__ACTION ITEM__: Write out exactly the lines of the material below, beginning at the top and ending at the line that contains "Click the vertical page scrollbar".
[[ DATA TO PROCESS open ]]
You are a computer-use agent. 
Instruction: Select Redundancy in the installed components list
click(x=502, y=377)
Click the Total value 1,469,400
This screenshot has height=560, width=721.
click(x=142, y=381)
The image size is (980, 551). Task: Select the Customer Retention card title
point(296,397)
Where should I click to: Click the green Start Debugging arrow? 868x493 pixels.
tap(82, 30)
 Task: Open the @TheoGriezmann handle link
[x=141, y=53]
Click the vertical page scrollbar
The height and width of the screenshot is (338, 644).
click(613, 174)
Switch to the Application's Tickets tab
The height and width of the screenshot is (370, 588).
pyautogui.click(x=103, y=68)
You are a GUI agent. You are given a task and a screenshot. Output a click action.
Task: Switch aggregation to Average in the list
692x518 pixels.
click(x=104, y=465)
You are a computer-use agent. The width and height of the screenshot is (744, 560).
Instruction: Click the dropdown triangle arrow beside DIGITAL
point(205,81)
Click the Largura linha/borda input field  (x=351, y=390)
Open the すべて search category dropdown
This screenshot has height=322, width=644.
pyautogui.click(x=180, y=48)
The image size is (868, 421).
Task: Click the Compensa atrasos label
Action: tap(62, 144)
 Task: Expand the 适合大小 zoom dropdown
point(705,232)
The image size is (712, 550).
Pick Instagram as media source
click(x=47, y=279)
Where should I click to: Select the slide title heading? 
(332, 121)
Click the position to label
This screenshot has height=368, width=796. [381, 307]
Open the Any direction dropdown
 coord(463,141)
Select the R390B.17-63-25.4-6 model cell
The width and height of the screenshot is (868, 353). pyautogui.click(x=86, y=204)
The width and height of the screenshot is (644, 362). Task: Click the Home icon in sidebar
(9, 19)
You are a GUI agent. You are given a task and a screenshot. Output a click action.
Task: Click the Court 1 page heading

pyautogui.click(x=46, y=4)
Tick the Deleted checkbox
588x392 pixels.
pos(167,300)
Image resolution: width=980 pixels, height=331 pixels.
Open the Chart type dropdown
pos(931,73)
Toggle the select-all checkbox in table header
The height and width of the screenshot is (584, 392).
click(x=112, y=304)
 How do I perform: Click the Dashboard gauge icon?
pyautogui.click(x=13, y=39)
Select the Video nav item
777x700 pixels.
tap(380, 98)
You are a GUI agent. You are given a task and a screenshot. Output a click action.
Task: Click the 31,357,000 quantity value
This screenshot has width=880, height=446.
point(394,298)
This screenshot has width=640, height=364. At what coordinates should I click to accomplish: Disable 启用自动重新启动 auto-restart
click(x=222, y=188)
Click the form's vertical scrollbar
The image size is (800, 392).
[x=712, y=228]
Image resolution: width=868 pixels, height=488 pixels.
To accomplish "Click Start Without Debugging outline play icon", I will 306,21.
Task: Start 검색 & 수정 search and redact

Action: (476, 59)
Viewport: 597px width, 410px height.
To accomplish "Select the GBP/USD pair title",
[[ DATA TO PROCESS closed ]]
__SOLVED PROBLEM__:
You are a computer-use agent. 
Instruction: Select Redundancy in the installed components list
click(x=502, y=377)
Click the Total value 1,469,400
This screenshot has height=560, width=721.
click(x=142, y=381)
The image size is (980, 551). Task: Select the Customer Retention card title
point(296,397)
Where should I click to: Click the green Start Debugging arrow? 868x493 pixels.
tap(82, 30)
 Task: Open the @TheoGriezmann handle link
[x=141, y=53]
Click the vertical page scrollbar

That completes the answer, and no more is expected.